**Task to carry out:** Pick out every line in the data below that contains the word "what", and copy each one.

--- start Record set ---

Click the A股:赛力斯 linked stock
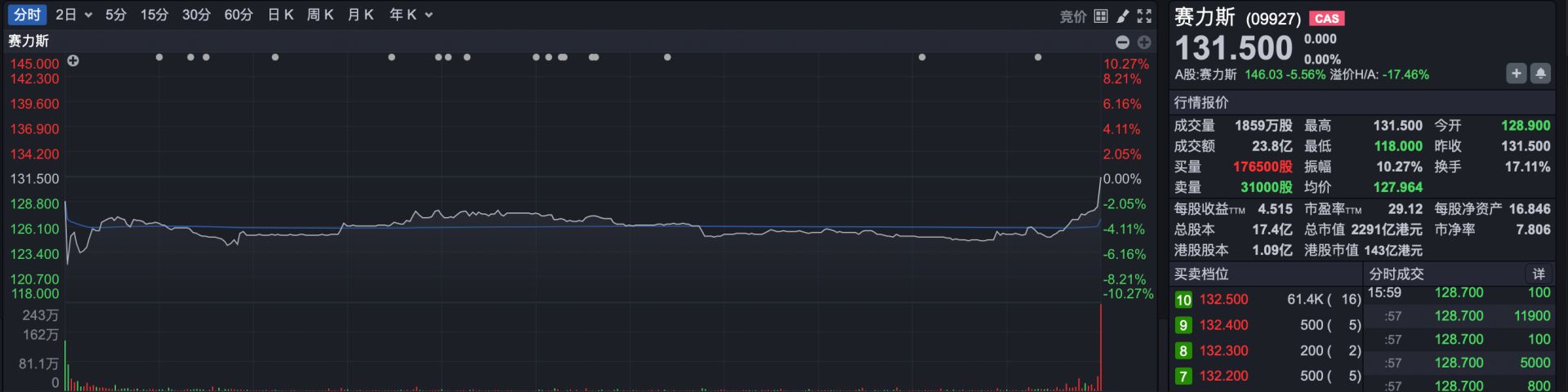Image resolution: width=1568 pixels, height=392 pixels. 1205,74
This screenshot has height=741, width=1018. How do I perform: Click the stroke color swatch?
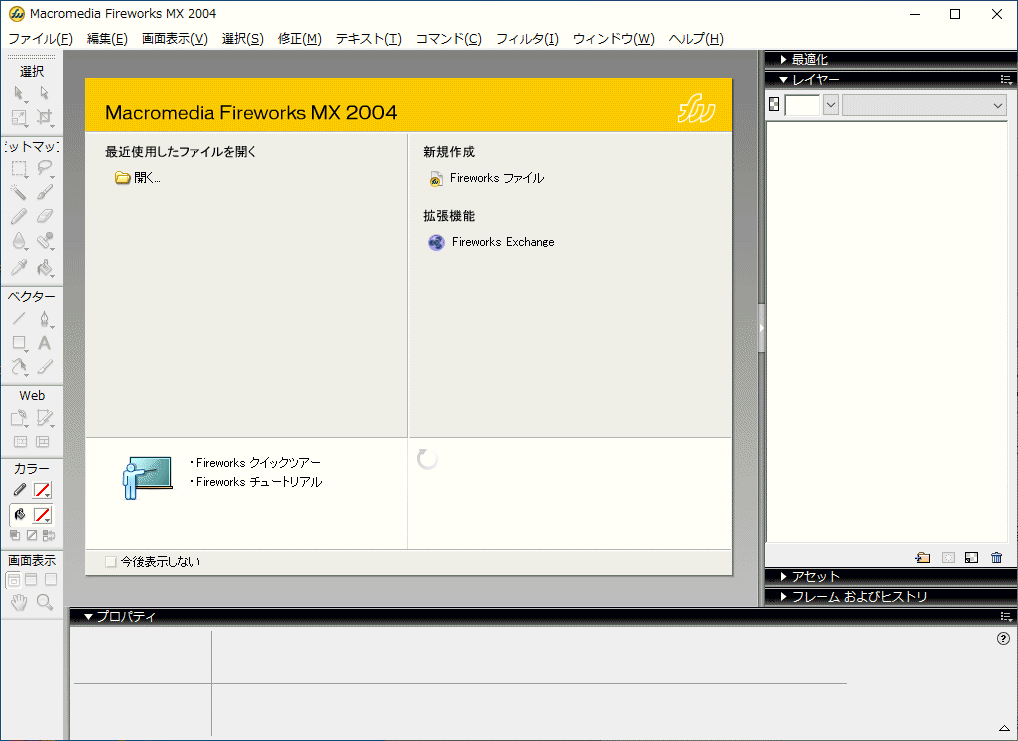42,490

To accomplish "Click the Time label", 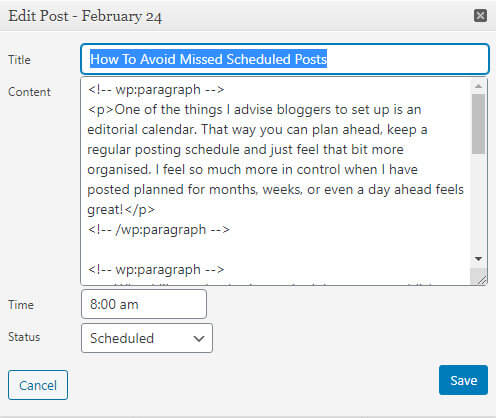I will (21, 305).
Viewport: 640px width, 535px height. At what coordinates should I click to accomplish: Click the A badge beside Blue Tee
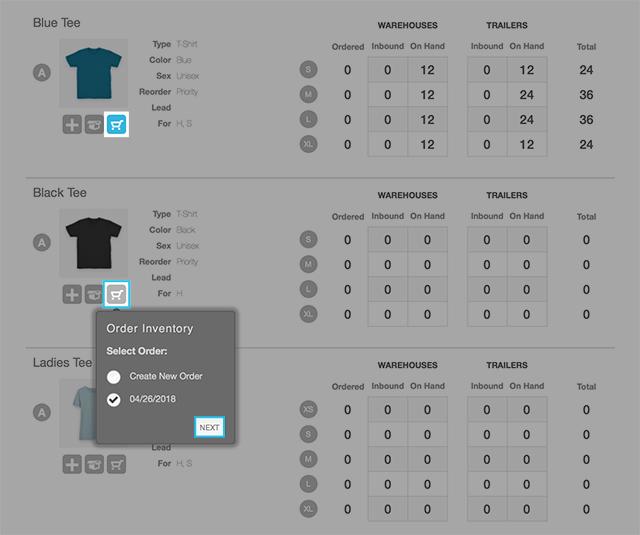tap(42, 72)
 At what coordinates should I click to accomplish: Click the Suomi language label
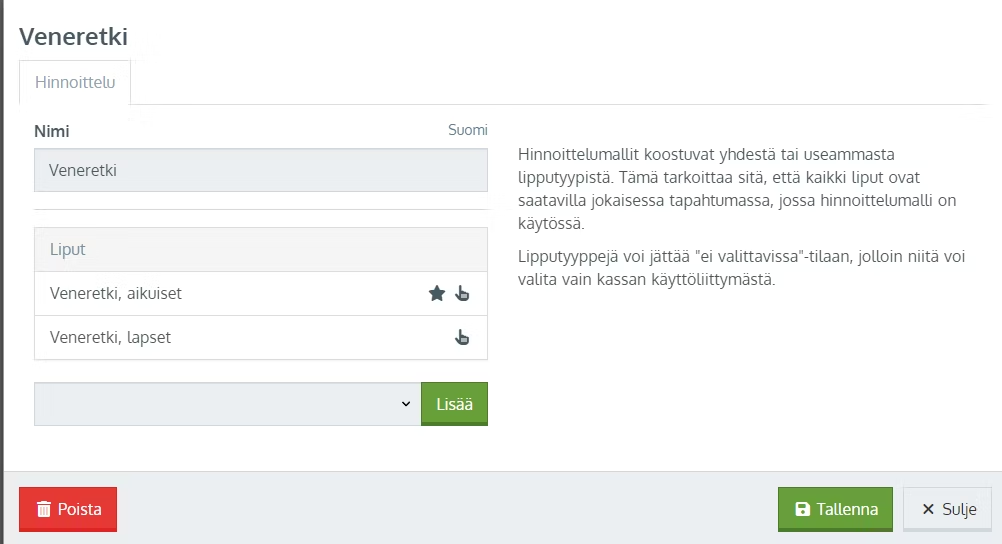467,130
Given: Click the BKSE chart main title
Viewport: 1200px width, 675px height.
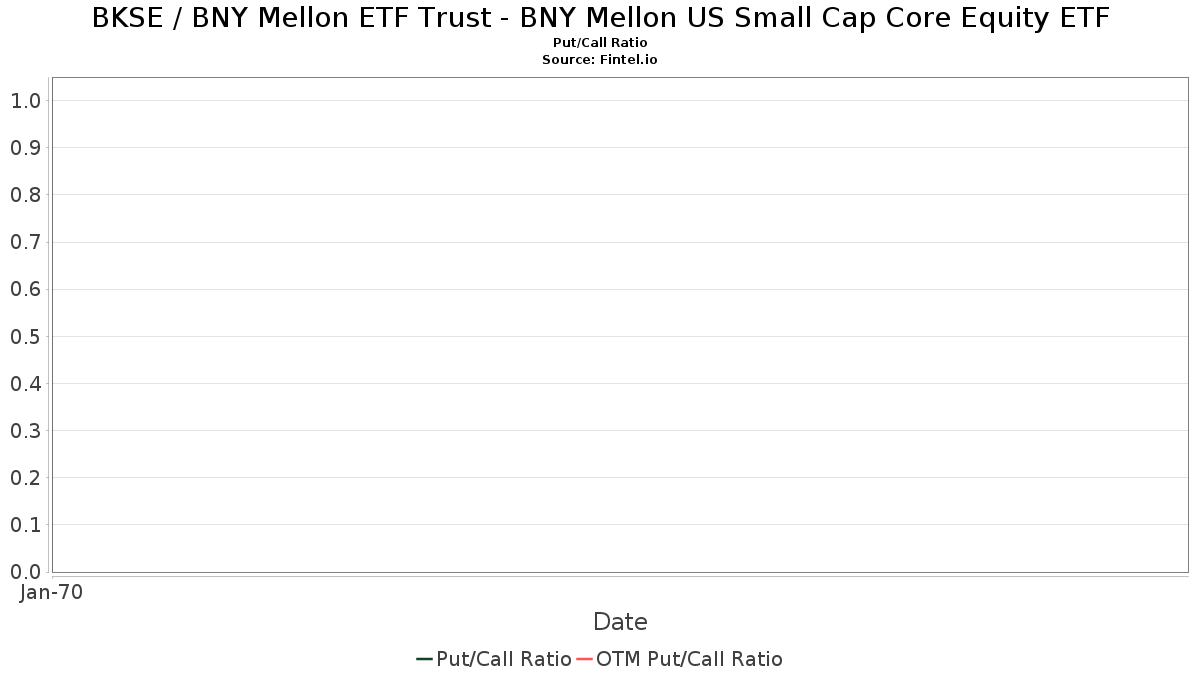Looking at the screenshot, I should pos(600,18).
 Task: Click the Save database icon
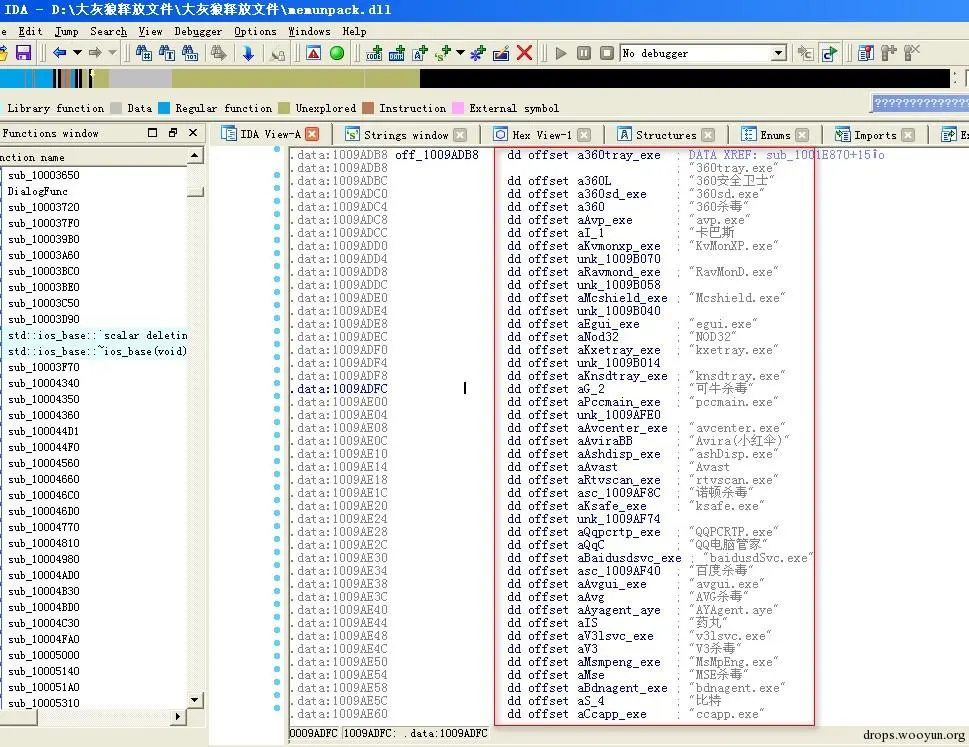pos(23,53)
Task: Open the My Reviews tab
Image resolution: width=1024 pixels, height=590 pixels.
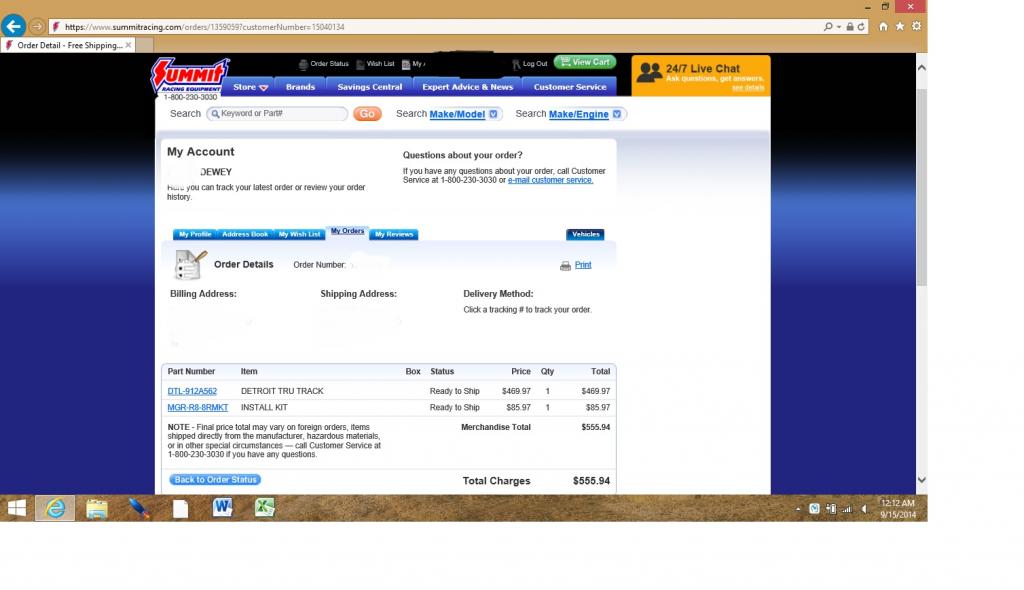Action: coord(394,234)
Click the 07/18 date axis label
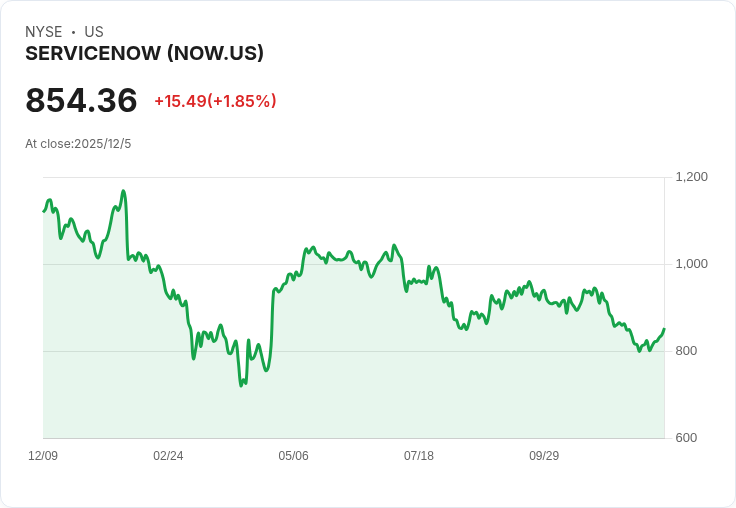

--- end Record set ---

**Written response:**
Viewport: 640px width, 535px height. At what coordinates should I click to accomplish: Click the A badge beside Blue Tee
 At what coordinates should I click to accomplish: Click the Suomi language label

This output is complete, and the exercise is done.